Now when XenServer starts exporting the virtual disk it looks and sees data in these unused blocks and in the interest of not tossing anything away on the off chance you need it XenServer exports any blocks with data in them. This can end up making your export files larger than the need to be.
So what you want to do is a process called zeroing out the unused blocks. This will take any space that is no longer used and clear it out. Then when you do your export this data does not have to be exported and you get a smaller file. The process to clear or “zero” out the unused blocks is a little different between Linux and Windows.
NOTE: If you are using VHD backed file systems with XenServer such as NFS storage this has a side effect of maxing out the size of the VHD file on the XenServer box.
Freeing up Windows Blocks
Microsoft has a nifty little utility called SDelete that will run through and find any unused blocks with data and clear them out. You can download SDelete at the link below.

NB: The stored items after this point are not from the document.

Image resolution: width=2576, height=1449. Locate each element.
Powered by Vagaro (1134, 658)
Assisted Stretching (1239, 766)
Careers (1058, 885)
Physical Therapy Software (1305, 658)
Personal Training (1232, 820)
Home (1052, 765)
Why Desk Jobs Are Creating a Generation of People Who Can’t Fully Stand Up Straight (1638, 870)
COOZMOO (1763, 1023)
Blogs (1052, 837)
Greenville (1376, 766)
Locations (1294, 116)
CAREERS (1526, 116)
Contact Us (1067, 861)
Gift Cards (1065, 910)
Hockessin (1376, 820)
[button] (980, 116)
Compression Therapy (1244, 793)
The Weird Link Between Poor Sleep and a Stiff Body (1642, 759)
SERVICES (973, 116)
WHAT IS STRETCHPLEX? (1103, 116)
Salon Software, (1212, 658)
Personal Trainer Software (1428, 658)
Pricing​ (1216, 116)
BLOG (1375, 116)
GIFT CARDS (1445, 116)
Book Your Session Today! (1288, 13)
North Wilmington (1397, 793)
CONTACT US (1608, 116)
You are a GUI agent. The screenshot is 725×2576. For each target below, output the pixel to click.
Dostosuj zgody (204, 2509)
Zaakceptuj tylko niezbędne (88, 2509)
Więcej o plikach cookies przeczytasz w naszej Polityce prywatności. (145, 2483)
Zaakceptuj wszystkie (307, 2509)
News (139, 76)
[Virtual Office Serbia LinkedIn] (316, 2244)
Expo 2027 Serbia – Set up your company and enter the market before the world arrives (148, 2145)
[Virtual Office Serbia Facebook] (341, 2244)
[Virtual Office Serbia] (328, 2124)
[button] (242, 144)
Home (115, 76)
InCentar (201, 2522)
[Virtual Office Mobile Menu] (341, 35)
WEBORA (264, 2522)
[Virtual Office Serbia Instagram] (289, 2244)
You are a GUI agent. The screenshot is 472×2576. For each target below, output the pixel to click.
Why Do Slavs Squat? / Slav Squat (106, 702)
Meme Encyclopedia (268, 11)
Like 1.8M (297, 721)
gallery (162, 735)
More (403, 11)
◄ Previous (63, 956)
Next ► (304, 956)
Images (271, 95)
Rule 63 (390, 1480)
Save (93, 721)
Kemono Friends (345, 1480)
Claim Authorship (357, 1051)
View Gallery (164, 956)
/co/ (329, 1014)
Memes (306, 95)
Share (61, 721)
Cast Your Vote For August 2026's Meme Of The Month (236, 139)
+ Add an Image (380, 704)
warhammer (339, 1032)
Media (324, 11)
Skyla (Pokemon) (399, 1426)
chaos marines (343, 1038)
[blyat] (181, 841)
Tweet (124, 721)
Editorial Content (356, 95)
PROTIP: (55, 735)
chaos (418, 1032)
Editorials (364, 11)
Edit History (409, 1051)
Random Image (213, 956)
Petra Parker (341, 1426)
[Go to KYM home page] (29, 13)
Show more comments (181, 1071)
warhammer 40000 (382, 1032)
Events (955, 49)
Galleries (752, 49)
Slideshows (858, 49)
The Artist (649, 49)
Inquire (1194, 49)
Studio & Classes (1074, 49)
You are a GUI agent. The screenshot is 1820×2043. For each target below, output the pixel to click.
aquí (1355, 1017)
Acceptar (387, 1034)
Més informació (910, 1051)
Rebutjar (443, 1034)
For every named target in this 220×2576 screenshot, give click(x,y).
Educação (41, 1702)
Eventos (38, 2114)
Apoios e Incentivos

http://technet.microsoft.com/en-us/sysinternals/bb897443.aspx
Once you download the program open up a command prompt and run the command sdelete -c and it will do its magic!
Freeing up Linux Blocks
On Linux you can run a command and get the same result. Open up a shell prompt on your system and then run the following command for each of your file systems:
for example, / or /home
# cat /dev/zero > zero.fill;sync;sleep 1;sync;rm -f zero.fill
That's the way to zero out all unused Space on a filesystem, you have to repeat this on every filesystem inside your vm.